It's a veritable compendium of dismay and disappointment.
Now don't get me wrong, there are some fantastic bars situated in hotels. The Sky Bar in Kuala Lumpur has possibly the finest night-time view anywhere. The Long Bar at Raffles is still the ultimate in white-linen-suited excellence, and the grill at Jury's Hotel bar in Dublin has traditionally contained the finest collection of well-behaved drunks in the known world.
Even here in Auckland, the Bellini Bar at the Hilton is lovely, as is the bar at the Langham. Hotel Debrett's Housebar is another great spot, and the Club Bar upstairs at the Spencer on Byron is a great place for a quick drink before dinner in the restaurant. And I had a lovely afternoon recently (honestly) at STK in Rydge's Hotel in Federal St, sitting at the bar and talking to complete strangers over a few frosty beverages. But such heights of excellence are few and far between.
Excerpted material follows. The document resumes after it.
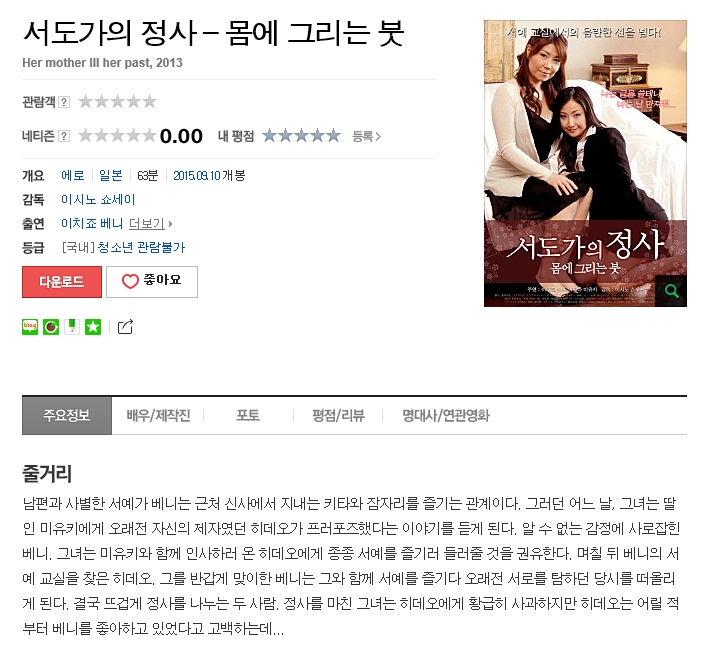This screenshot has width=711, height=653.
Task: Open the external share arrow icon
Action: tap(125, 327)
All too often the average hotel bar is simply a slightly modern version of the one in Fawlty Towers - opening at capricious hours, staffed by underpaid workers fizzing with surly resentment, and peopled by those you would normally travel a great distance to avoid.
You probably know all this, but I needed to get it off my chest. And to say that almost any bar near a hotel is likely to be a much better bet, since it will be full of people who have fled from the threshold of the hotel bar. People just like you and me, in fact.